More recently, Bangalore has become India’s Silicon Valley.  In the eighties, General Electric started the parade of foreign technology companies that set up shop here.  Engineers from all over India come to Bangalore for good jobs and benefits—not to mention the temperate weather.  The city is building a metro, due to open February 2011 and encircle the city of 6.5 million by 2013.  And boy is there building—and more building—and MORE building.  It’s impossible to drive more than a half mile without seeing construction for the Metro, a new luxury hotel, or the latest foreign investor joining the prosperity party.

But alongside all this prosperity is an overwhelming amount of poverty…over half the population without running water, living in shanties or crumbling buildings…endless shops and tradespeople competing for a precious few rupees, the starving, the homeless.  For this side of India, one night at our luxury hotel would be a year’s earnings, a fortune.   On the west side of Bangalore, we drove through a mile of dark and black grim-ness…every shop dedicated to fixing cars, trucks, mopeds, machines and tools…black pools of grease…grimy, black machines…dark, nearly black-skinned, barefooted men on their backs in the dirt wrestling broken parts…clusters of dark men in dark clothes struggling to make a living.   Oppressive.

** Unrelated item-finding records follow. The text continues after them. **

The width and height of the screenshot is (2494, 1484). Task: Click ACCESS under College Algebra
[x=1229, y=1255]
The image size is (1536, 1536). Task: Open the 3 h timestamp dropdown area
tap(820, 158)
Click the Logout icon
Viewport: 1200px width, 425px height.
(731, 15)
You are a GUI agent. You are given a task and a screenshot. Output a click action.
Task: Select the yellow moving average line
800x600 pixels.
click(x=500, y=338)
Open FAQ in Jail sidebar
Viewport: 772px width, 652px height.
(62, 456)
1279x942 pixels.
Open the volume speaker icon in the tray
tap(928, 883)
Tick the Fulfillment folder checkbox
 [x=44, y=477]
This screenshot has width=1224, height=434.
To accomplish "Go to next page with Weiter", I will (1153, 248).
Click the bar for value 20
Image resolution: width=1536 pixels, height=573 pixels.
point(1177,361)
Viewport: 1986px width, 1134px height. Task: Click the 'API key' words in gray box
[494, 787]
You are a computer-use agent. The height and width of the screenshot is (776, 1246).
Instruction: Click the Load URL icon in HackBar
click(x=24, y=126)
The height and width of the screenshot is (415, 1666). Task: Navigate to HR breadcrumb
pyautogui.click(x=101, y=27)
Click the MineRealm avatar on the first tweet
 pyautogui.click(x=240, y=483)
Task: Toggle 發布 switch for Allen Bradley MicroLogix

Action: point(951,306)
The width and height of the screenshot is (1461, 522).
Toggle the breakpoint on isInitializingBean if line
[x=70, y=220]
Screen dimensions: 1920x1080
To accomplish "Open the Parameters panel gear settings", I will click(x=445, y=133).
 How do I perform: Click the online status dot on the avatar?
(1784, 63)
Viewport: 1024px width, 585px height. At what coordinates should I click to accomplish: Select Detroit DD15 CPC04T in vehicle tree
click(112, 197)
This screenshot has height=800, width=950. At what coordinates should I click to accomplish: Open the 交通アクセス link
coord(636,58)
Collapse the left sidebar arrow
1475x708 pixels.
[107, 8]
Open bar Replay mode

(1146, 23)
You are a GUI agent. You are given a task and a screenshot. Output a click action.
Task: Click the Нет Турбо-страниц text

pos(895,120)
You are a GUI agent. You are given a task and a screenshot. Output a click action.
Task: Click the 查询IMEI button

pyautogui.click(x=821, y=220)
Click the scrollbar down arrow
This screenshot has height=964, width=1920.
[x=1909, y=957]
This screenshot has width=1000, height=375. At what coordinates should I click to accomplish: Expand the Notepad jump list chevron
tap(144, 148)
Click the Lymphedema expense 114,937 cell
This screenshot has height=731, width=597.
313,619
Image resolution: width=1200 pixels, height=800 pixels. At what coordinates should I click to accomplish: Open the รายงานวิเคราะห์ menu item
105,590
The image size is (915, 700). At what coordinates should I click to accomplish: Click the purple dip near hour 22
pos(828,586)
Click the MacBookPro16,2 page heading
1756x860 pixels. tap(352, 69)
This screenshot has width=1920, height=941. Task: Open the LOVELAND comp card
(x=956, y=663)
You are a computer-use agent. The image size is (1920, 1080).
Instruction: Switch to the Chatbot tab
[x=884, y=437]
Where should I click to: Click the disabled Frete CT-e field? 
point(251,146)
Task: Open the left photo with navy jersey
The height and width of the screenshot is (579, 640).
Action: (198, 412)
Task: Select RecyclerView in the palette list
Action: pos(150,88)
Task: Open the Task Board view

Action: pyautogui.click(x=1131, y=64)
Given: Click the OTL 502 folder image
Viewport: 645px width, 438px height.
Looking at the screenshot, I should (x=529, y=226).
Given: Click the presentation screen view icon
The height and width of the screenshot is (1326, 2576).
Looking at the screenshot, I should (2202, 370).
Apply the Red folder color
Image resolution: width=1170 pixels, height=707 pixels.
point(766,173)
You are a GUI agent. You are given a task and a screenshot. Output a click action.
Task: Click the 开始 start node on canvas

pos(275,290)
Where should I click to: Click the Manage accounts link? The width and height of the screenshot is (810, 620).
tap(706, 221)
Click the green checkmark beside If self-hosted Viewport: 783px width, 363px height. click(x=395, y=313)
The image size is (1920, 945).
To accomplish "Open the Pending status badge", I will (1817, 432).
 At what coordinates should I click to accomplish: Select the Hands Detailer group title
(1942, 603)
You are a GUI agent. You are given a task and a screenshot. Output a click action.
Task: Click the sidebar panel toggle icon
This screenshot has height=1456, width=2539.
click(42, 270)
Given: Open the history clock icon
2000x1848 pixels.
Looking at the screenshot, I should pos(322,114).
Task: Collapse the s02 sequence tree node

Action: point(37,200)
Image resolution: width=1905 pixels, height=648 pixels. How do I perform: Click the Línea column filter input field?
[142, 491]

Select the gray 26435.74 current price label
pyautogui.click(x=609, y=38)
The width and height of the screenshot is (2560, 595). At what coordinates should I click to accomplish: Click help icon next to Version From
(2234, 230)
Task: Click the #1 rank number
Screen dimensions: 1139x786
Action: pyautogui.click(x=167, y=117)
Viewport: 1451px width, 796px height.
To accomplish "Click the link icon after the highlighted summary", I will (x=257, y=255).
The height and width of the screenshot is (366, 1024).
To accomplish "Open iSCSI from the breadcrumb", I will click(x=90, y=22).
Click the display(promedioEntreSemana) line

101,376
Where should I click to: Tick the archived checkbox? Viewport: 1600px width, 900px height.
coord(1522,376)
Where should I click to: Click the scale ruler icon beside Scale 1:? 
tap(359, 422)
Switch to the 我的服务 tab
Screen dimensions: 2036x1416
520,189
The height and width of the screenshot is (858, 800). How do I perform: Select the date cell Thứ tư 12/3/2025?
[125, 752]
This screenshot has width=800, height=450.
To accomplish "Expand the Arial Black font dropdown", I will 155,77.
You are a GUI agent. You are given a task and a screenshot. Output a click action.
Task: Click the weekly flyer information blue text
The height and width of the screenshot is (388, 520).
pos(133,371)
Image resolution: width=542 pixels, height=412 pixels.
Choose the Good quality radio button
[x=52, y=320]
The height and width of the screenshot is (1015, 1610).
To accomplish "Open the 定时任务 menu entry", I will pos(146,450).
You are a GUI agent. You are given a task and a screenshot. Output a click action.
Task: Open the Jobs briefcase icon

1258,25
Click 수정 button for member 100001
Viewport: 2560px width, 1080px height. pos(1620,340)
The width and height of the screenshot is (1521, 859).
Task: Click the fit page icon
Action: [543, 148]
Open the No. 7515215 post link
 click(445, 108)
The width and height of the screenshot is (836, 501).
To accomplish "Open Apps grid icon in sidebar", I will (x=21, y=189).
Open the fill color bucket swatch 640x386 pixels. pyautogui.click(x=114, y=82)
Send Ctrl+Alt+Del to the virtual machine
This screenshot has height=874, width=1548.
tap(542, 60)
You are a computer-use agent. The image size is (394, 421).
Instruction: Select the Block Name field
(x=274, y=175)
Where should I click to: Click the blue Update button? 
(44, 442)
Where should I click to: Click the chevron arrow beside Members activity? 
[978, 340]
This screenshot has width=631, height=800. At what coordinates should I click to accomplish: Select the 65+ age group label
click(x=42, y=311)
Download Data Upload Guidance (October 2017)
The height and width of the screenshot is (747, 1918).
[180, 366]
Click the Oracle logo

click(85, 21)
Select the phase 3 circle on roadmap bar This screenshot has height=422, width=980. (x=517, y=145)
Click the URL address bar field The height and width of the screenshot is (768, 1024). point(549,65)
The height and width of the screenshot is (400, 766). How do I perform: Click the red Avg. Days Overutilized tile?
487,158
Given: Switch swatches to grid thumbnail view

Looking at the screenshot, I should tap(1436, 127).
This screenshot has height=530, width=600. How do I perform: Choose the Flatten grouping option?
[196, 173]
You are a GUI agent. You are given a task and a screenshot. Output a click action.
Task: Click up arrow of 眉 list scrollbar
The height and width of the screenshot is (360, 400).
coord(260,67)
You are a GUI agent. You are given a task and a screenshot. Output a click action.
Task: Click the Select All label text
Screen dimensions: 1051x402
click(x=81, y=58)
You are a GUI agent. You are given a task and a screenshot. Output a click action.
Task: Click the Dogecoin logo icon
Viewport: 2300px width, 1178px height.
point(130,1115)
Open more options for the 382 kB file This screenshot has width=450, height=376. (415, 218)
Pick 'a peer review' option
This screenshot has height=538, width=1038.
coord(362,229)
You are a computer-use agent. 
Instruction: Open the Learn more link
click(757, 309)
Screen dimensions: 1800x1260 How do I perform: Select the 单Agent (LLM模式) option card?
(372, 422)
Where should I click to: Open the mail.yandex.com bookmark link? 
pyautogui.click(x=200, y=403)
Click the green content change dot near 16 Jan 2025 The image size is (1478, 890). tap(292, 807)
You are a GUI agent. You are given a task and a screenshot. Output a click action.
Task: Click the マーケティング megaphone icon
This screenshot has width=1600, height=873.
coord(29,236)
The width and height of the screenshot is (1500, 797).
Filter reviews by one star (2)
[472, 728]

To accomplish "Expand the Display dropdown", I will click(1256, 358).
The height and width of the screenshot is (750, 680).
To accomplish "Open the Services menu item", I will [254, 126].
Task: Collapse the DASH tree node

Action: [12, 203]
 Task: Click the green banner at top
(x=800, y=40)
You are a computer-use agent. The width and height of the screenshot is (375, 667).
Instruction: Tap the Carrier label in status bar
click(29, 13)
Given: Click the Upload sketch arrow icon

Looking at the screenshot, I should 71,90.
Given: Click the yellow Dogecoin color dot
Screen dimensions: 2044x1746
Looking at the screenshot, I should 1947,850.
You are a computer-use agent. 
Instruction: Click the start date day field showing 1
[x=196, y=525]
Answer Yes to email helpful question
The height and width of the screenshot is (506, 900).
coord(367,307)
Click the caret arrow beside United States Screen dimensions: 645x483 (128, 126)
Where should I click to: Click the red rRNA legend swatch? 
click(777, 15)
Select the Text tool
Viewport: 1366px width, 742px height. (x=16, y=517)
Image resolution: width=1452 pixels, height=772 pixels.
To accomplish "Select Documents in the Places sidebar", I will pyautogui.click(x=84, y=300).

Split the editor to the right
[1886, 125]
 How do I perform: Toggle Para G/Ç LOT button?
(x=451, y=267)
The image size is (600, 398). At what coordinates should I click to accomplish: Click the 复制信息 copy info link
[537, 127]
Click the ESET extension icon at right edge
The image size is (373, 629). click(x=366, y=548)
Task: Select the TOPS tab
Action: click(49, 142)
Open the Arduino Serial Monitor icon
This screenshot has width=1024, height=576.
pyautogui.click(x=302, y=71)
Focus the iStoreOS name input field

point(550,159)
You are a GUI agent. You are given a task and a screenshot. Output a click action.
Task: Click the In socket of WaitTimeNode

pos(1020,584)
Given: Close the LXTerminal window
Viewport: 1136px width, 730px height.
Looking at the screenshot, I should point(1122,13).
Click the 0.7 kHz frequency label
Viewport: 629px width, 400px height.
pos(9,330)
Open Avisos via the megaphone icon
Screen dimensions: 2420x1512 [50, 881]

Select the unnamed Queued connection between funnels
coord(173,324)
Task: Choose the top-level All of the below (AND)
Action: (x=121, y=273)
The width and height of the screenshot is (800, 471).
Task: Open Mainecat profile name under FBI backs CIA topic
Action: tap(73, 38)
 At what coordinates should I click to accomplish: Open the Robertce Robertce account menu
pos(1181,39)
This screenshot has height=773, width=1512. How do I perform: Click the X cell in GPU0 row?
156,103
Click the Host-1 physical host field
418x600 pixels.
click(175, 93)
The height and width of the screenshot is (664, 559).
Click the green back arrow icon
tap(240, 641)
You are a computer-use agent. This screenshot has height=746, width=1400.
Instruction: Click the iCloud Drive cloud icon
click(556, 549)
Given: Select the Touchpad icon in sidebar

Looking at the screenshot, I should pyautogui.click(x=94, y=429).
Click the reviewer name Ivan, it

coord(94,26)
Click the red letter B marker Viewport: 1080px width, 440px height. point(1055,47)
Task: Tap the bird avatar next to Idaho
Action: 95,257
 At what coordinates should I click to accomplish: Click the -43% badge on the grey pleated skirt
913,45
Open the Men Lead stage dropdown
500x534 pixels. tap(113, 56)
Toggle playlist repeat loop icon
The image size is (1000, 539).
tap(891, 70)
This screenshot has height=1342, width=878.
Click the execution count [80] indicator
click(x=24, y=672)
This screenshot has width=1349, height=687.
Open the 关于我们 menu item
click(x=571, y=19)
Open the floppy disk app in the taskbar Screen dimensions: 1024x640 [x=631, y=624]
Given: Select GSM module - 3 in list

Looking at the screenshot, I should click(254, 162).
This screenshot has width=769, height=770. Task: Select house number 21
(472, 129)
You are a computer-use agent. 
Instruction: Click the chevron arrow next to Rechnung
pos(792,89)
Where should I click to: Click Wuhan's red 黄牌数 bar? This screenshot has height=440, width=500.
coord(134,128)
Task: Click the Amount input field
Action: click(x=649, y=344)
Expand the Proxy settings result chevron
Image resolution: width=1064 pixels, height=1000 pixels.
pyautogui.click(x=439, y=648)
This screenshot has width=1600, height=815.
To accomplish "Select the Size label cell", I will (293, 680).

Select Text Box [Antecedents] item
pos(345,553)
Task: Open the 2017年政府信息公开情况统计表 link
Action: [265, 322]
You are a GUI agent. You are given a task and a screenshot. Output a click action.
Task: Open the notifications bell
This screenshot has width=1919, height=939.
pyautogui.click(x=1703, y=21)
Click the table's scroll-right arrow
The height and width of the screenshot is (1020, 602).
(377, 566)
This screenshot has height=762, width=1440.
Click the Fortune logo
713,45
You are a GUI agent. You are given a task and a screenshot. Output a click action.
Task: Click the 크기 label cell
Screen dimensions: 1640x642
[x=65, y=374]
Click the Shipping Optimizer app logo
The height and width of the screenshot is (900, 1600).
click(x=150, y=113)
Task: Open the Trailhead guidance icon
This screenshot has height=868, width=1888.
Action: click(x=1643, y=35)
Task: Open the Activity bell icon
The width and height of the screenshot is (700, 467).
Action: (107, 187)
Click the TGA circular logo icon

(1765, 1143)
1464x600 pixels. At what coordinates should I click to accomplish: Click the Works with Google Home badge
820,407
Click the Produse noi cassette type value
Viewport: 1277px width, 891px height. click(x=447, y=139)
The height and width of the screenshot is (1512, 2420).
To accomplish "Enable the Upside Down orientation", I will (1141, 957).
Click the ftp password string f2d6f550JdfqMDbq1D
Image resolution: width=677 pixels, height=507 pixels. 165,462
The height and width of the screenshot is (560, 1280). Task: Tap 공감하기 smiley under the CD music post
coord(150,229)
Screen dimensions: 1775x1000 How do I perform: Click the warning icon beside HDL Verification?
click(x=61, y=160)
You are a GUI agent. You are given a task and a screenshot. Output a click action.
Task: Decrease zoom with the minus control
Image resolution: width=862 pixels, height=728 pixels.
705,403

Immanuel joyfully announced “Christian area” as we drove through one section.  Surprising, since 80% of India is Hindu, 18% is Muslim, and the remaining 2% is everything else.  I saw Assembly of God, Church of Christ, Pentecostal and Catholic churches, a huge Indian Christian Cemetery, and a block-square complex named Little Sisters of Poor Home for the Aged.  And of course I saw sacred cows everywhere: on sidewalks, lying wherever they want, in the streets, in parks.  No elephants yet, but I did see two wild, shy monkeys at the Bull Temple.  This temple is one of Bangalore’s most elaborate landmarks, 16th century, and features a black 16-foot high bull of Lord Shiva.  The bull is pale granite, but the monks oil it daily with coconut oil to make it black.  An attendant asked me to remove my shoes before entering the temple and walk around the bull.  Leaving, I was blessed by a saffron-robed monk who put the red bindi mark on my forehead and gave me a handful of fragrant flowers.  Nice experience.

It was a full day.  I feel full.  This first day in India turned out to be a big gulp.